Indigo blue may seem an ordinary colour to most but when in a pair of pre-loved worn in denim jeans it becomes something else entirely. The cast, mostly reddish, becomes even brighter as the garment is more frequently washed due to the bleach lightening effect on the indigo dye. Provided that is, the garment has not been tinted during its life.
As the colour wears off the top of the weave twill line it leaves the impression of a darker blue valley between the twill lines but that is illusory. The valley (weft) is in fact white, the reality is the indigo is sticking to the twill sides giving an almost 3D effect to the vintage fabric. Likewise, the warp slubs will lose their indigo dye more quickly after wearing and bleaching creating another dimension.
Vintage indigos in very old worn in jeans will retain their depth of shade and brightness in the body forming creases leaving worn out patches stained with hand grease. It is effects such as these which we in the business of indigo denim try to replicate when creating a "new" pair of indigo denim jeans.

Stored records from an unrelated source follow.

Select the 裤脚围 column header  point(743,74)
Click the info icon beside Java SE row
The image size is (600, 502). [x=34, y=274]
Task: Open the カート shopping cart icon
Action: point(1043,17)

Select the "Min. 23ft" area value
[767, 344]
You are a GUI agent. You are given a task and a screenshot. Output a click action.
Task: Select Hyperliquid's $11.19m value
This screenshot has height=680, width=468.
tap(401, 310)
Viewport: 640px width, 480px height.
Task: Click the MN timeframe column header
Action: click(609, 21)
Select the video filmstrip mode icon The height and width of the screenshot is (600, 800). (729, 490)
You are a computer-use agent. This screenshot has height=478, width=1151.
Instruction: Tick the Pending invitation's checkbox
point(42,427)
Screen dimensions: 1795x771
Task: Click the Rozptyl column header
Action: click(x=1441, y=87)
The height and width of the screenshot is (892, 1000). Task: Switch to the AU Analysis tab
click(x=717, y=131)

Another worn in effect is to artificially remove the indigo by creasing the garment before subjecting it to a scrape or stonewash. The tumbling action combined with pumice stones in the washing machine lifts off the indigo dye from the prominent areas and if bleach is also added then the indigo shade becomes brighter as it washes down.
The allure of a beautiful worn in indigo denim garment cannot be replicated in any other item of apparel.
The gradual loss of the indigo dye reveals the character of the fabric underneath combining it with wear marks from at least one maybe more, previous wearers. Well preserved real vintage bright indigo garments have a history and richness that is impossible to replicate.